◆ Task instructions ◆
The first line of the entries through the line bearing "Open the Personalization": copy these lines exactly and return nothing else.

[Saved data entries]
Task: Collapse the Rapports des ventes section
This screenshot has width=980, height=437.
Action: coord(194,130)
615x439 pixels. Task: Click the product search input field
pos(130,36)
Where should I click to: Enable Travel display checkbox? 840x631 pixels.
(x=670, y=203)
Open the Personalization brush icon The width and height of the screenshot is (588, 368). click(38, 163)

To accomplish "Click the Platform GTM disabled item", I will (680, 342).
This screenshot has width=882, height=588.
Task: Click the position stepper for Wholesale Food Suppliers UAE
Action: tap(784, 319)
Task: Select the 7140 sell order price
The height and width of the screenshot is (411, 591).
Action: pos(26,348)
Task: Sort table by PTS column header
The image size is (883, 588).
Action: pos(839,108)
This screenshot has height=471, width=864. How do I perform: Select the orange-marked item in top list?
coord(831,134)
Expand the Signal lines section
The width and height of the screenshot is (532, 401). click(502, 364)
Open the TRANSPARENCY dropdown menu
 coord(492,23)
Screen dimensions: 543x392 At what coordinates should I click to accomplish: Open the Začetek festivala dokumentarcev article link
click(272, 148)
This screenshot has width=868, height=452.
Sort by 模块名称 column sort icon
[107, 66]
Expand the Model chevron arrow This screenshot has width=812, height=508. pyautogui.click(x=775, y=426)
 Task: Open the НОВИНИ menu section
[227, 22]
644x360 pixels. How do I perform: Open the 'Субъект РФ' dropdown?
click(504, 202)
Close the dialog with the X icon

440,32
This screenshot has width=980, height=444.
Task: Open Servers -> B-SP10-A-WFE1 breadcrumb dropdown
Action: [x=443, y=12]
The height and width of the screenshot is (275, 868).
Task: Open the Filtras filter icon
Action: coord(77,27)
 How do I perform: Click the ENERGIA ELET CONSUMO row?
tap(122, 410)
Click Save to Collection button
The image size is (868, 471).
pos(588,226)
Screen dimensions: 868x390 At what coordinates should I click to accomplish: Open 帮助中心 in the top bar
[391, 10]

◆ Solution below ◆
Task: Collapse the Rapports des ventes section
This screenshot has width=980, height=437.
Action: coord(194,130)
615x439 pixels. Task: Click the product search input field
pos(130,36)
Where should I click to: Enable Travel display checkbox? 840x631 pixels.
(x=670, y=203)
Open the Personalization brush icon The width and height of the screenshot is (588, 368). click(38, 163)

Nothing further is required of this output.